Отец города, гладко выбритый по всей площади головы, выплыл из немецкого железного чудовища:
– Васян, это… расклад теперь такой: ты председатель кодлы… ой, Думы. Сегодня приехал Сам… собственной персоной и распорядился… таким образом. Присаживайся, довезём, – мэр, погладив свою бритую голову, открыл заднюю дверь. Какими-то нелепыми движениями Василию всё-таки удалось освободиться из объятий главного полицейского, и он аккуратно сел в машину.
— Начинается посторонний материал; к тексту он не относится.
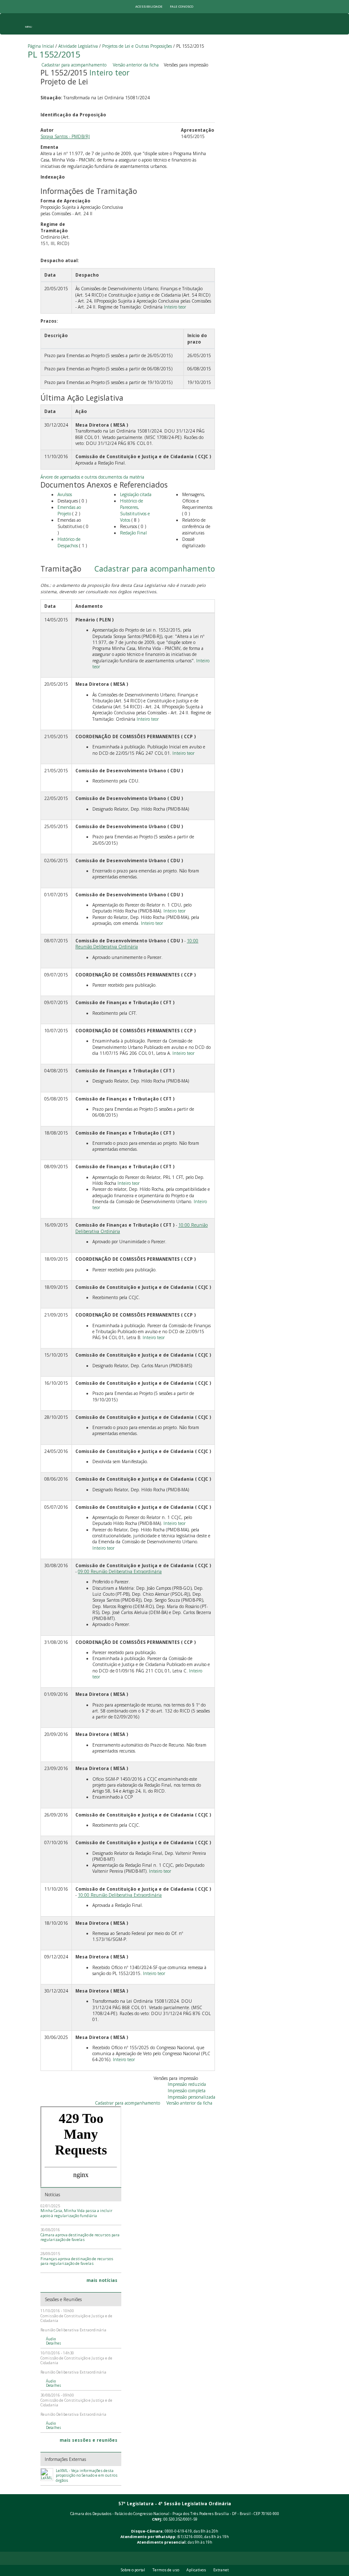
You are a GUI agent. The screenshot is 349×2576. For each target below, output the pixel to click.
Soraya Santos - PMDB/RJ (65, 136)
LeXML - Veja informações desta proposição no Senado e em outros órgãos (86, 2475)
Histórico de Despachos (68, 542)
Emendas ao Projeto (69, 510)
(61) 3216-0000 (190, 2536)
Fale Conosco (181, 6)
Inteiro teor (109, 72)
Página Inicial (41, 46)
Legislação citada (136, 494)
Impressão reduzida (187, 2084)
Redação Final (133, 533)
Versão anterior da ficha (135, 65)
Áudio (51, 2339)
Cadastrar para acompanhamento (75, 65)
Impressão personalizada (191, 2097)
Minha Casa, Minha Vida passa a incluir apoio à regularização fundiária (76, 2213)
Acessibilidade (149, 6)
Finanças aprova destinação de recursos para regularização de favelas (76, 2261)
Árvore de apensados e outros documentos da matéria (92, 477)
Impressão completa (187, 2091)
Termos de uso (165, 2570)
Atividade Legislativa (78, 46)
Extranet (221, 2570)
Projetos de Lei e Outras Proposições (137, 46)
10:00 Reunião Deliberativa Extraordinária (120, 1895)
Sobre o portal (133, 2570)
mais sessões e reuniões (88, 2440)
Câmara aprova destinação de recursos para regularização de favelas (80, 2237)
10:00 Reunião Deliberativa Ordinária (136, 944)
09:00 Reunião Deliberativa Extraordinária (120, 1571)
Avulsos (64, 494)
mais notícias (101, 2280)
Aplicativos (196, 2570)
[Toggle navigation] (28, 24)
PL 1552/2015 (54, 54)
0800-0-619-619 (178, 2531)
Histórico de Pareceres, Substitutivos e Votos (135, 510)
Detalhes (53, 2343)
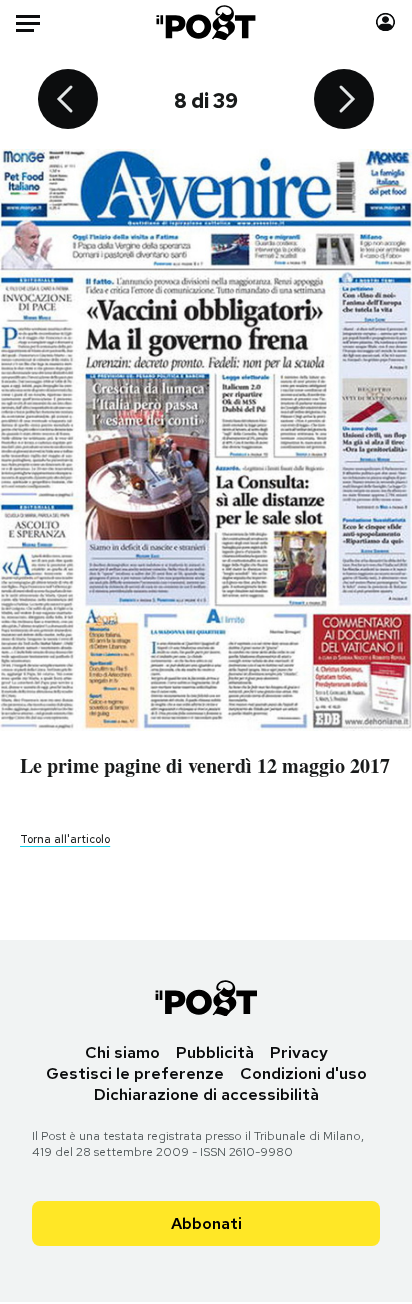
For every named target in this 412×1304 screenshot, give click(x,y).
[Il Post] (206, 22)
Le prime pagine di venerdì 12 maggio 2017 (205, 765)
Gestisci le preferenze (135, 1073)
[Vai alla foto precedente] (68, 101)
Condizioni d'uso (303, 1073)
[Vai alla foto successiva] (344, 101)
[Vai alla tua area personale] (385, 22)
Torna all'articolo (65, 839)
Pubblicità (215, 1052)
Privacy (299, 1052)
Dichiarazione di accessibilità (206, 1094)
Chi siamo (122, 1052)
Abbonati (206, 1223)
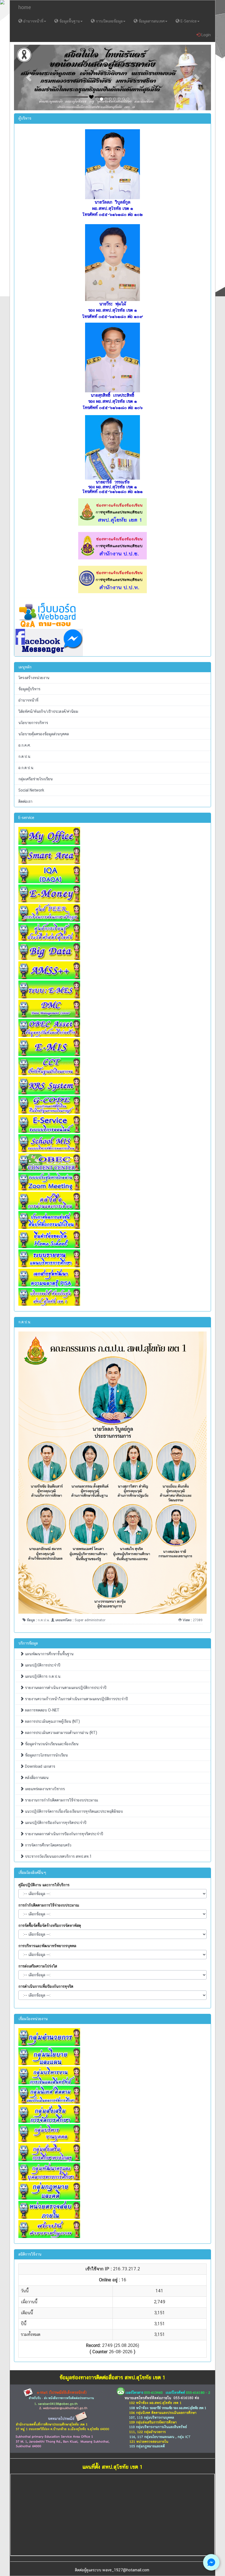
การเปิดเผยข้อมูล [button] (109, 21)
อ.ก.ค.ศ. (24, 745)
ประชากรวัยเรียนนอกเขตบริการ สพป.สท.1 (58, 1856)
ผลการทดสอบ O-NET (42, 1710)
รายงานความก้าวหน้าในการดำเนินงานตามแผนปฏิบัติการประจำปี (76, 1699)
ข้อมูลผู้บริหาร (29, 689)
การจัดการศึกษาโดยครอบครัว (47, 1845)
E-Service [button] (188, 21)
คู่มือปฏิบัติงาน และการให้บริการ (43, 1885)
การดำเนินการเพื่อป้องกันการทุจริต (45, 1986)
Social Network (31, 790)
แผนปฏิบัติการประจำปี (42, 1665)
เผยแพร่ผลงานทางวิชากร (44, 1789)
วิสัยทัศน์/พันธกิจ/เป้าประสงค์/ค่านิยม (48, 711)
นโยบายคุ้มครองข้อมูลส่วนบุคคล (43, 734)
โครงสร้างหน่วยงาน (33, 677)
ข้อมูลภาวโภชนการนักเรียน (46, 1755)
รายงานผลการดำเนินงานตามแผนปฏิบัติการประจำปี (65, 1687)
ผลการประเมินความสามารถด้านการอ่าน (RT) (60, 1732)
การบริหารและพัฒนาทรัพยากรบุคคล (47, 1946)
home (24, 7)
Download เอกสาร (39, 1766)
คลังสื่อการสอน (36, 1777)
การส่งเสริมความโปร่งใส (37, 1966)
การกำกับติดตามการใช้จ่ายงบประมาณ (48, 1905)
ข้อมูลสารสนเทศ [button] (151, 21)
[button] (29, 77)
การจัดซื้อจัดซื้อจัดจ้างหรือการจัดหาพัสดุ (49, 1925)
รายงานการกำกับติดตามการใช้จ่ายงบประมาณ (61, 1800)
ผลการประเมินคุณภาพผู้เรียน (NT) (52, 1721)
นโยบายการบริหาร (33, 722)
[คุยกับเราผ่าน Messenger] (211, 2562)
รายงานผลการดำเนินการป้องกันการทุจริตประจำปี (63, 1834)
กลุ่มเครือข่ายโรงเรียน (35, 779)
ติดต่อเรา (25, 801)
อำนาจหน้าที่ (28, 700)
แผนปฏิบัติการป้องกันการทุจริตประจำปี (55, 1822)
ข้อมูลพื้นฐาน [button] (69, 21)
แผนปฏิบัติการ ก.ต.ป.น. (42, 1676)
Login (205, 35)
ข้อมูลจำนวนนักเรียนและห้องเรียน (51, 1744)
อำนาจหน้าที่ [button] (32, 21)
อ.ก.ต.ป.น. (26, 767)
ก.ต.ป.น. (24, 756)
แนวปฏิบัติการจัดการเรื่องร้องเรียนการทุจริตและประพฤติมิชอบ (73, 1811)
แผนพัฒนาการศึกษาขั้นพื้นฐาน (49, 1654)
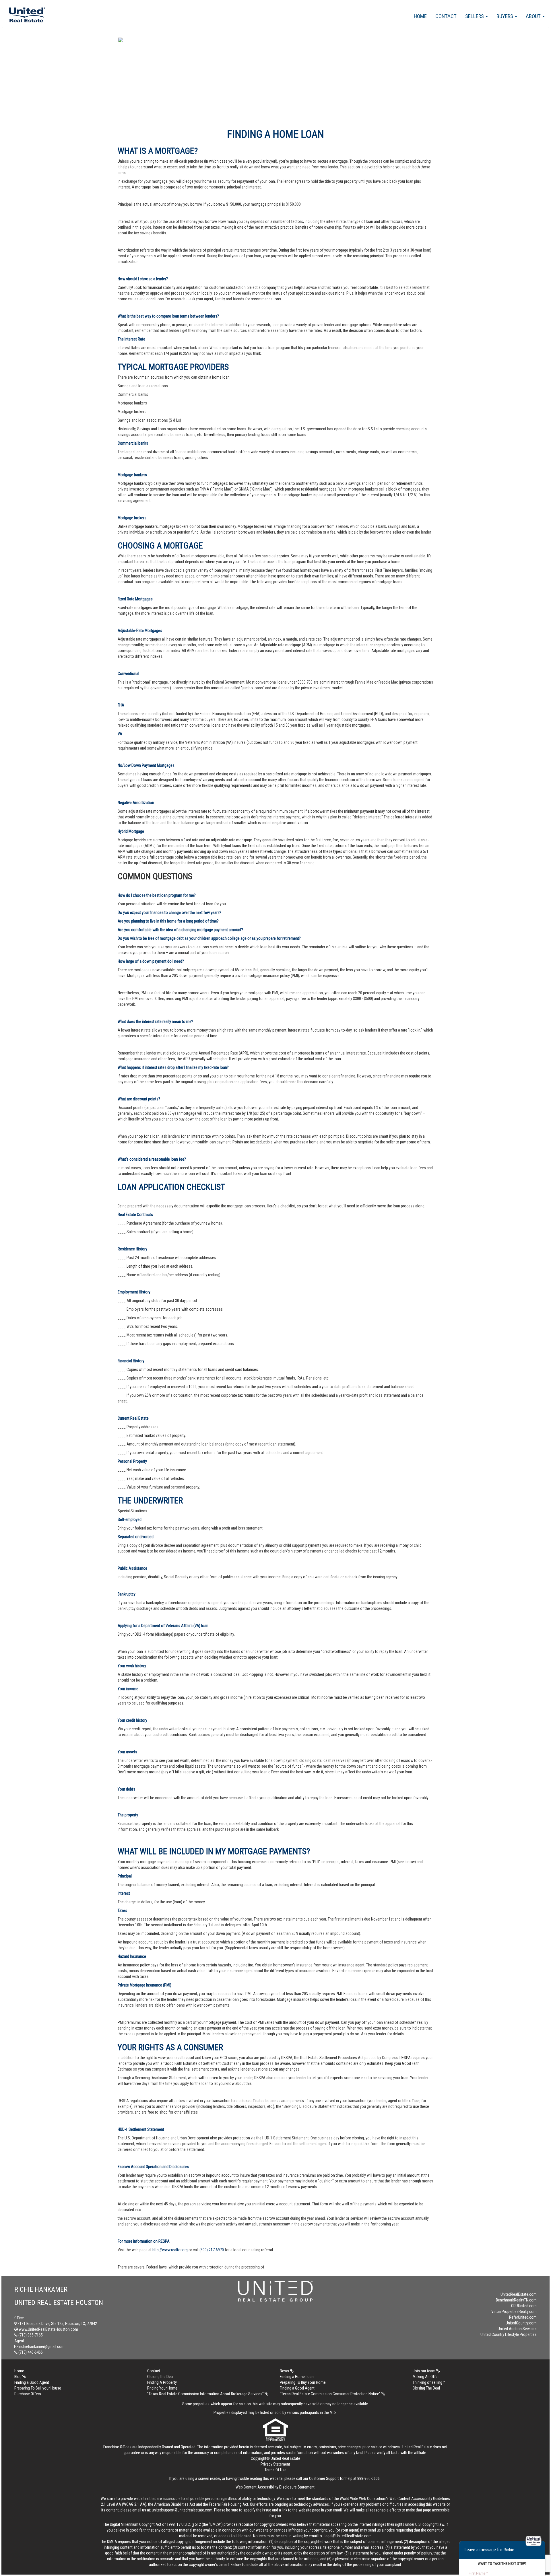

Уже отъезжая, через тонированное стекло Василий увидел бегущего к ним главного пожарного, какого-то доктора в белом халате и налогового инспектора со звёздами полковника, но они явно не успевали к нему…
Щёлк!
– Вась, хорош базарить! Завтра эту хрень следаку расскажешь! Пусть впишет в протокол, если поверит… Всё, спать! – смотрящий тихо повернулся набок. В камере следственного изолятора возникла мгновенная тишина; опустившаяся тьма погрузила в сон сидельцев: кто-то накрыл чёрной, очень чёрной шляпой тюрьму, город и страну. Даже одинокая камерная, вечно горящая лампочка «солнышко» как-то потускнела и зажмурилась: мрак крепко обнял и её. Как родную.
II
Из всех предложений Василий согласился на председателя городской Думы. У остальных было слишком много обязанностей, да и народ был с этими структурами слишком дерзок и бесцеремонен, хоть и по-своему: зачем получать по соплям и сверху, и снизу? А в Думе начальствовать – хорошо.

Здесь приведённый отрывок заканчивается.